TL;DR: On an i7-6700HQ laptop, local Gemma 4 averaged 37.21s/image; the core finding is: "results are still uncertain." This FAQ helps electronics users compare local Gemma 4 with Gemini 2.5 for photo tagging, OCR, and part-mark reading on real component and PCB images. [#21894362]

Why it matters: If you index electronics photos or read part markings from images, model speed matters less than error patterns such as missed labels, wrong tags, and invented part identities.

Model Use mode Avg tagging time Practical result in thread
Gemma 4 e2b Local 37.21s/image Usable for tagging, but slower and still inconsistent
Gemini 2.5 Flash API 3.76s/image Fast and strong on simple OCR, with occasional odd tags
Gemini 2.5 Pro API 12.44s/image Strong OCR overall, but one OCR prompt returned tags instead

Key insight: Newer vision LLMs can tag electronics photos and read simple markings, but reliability is still the bottleneck. In this thread, closed API models were not dramatically better than local models for tagging, because both still produced noise and hallucinated details.

Quick Facts

  • Test hardware for local runs: Intel Core i7-6700HQ @ 2.60GHz, 48 GB RAM, GeForce GTX 1060; the author describes the machine as usable for tagging while still browsing the web. [#21894362]
  • Measured tagging speed shows a large gap: Gemma 4 e2b 37.21s avg, Gemini 2.5 Flash 3.76s avg, Gemini 2.5 Pro 12.44s avg. That difference strongly affects large image databases. [#21894362]
  • The local Gemma 4 timing range was 23.42s to 313.52s over 120 images, so worst-case latency can be far higher than the average. [#21894362]
  • The tested model list included database counts from 16 to 4,370 described images, with gemini-2.5-pro (4,370) and gemini-2.5-flash (4,111) leading the sample size at publication time. [#21894362]
  • Several hallucinated tags were explicitly noted, including IGBT, SMD, heat gun, resistor, and ESP32, showing that electronics tagging errors are often semantic, not just cosmetic. [#21894362]

1. What is image tagging in the context of LLM vision models, and how is it used to describe electronics photos?

Image tagging is automatic keyword assignment for an image, used here to describe electronics photos with more than 25 generic tags sorted by relevance. "Image tagging" is an image-analysis task that assigns descriptive keywords to a photo, prioritizing the most visible objects and attributes. In this thread, the prompt asked for tags only, separated by semicolons, so the output could index boards, parts, tools, and packaging images in a searchable database. [#21894362]

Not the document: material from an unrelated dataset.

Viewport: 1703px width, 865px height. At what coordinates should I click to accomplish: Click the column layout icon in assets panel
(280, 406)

2. What is OCR, and how does it differ from generic image tagging when analyzing component photos and PCB images?

OCR reads visible text from an image, while tagging names objects or attributes without requiring exact text transcription. "OCR" is an optical text-recognition technique that converts characters visible in an image into machine-readable text, preserving specific markings instead of broad visual labels. In this thread, OCR was tested with chip photos, package labels, and PCB markings, using a prompt that told the model to write only the detected text. [#21894362]

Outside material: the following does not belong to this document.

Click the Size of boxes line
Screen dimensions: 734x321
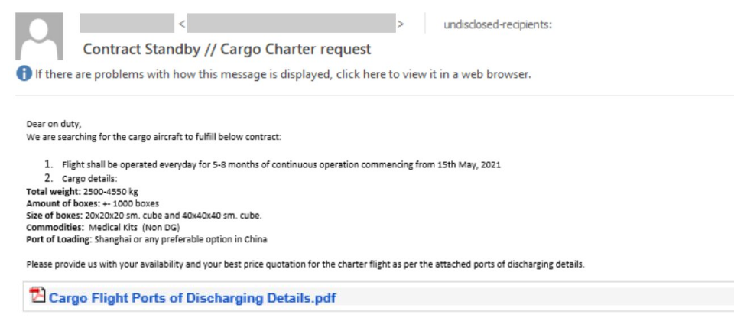(x=144, y=216)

3. How do Gemma 4 and Gemini 2.5 compare for image tagging and OCR on electronics-related images?

Gemini 2.5 was generally stronger on hard OCR, but Gemma 4 stayed competitive on tagging and simple reads. Gemini handled the CC2530 chip best, while Gemma 4 was close but returned CO2330. For tagging, the author did not feel Gemini 2.5 Flash or Pro were significantly better than local models on his photo set, because both API and local models still made omissions and occasional false tags. [#21894362]

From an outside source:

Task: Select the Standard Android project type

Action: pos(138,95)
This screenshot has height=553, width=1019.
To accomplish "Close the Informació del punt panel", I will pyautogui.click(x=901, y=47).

4. How can I test a local model like Gemma 4 on my own image database using prompts for tagging and OCR?

You can test it with two fixed prompts and compare outputs across a photo set. 1. Use a tagging prompt: ask for more than 25 generic tags, sorted from most to less matching, separated by semicolons. 2. Use an OCR prompt: ask the model to detect text on the image and write only that text. 3. Run both prompts on the same image database and review errors such as missed part names, wrong package text, and invented tags. [#21894362]

5. Why do LLM vision models confuse similar part markings like CC2530, 25Q32CSIG, and SA612AN on low-quality chip photos?

They confuse similar markings because low-quality close-ups push small models into character substitution and guesswork. In the thread, CC2530 became CO2330 in Gemma 4 and G02530 in Qwen 3.5. The memory marking 25Q32CSIG often became 25Q32CS1G, replacing the letter I with the digit 1, and SA612AN was once changed to 5A612AN. The author also suggests smaller models may internally work on images that are too small. [#21894362]

6. Which models handled simple electronics OCR best in these tests, such as reading Sonoff packaging, switch labels, and transistor markings?

Gemini 2.5 and several other models handled simple OCR well, but the easiest cases were solved by almost every model tested. All models decoded the main Sonoff package text "Wireless Door/Window Sensor," and every model read the switch name M5-3C-80W. For IRFP460LC, every model got IRFP460L correct, while Gemma 4 e2b dropped only the final C. These results show simple, high-contrast text is already a strong case for current vision LLMs. [#21894362]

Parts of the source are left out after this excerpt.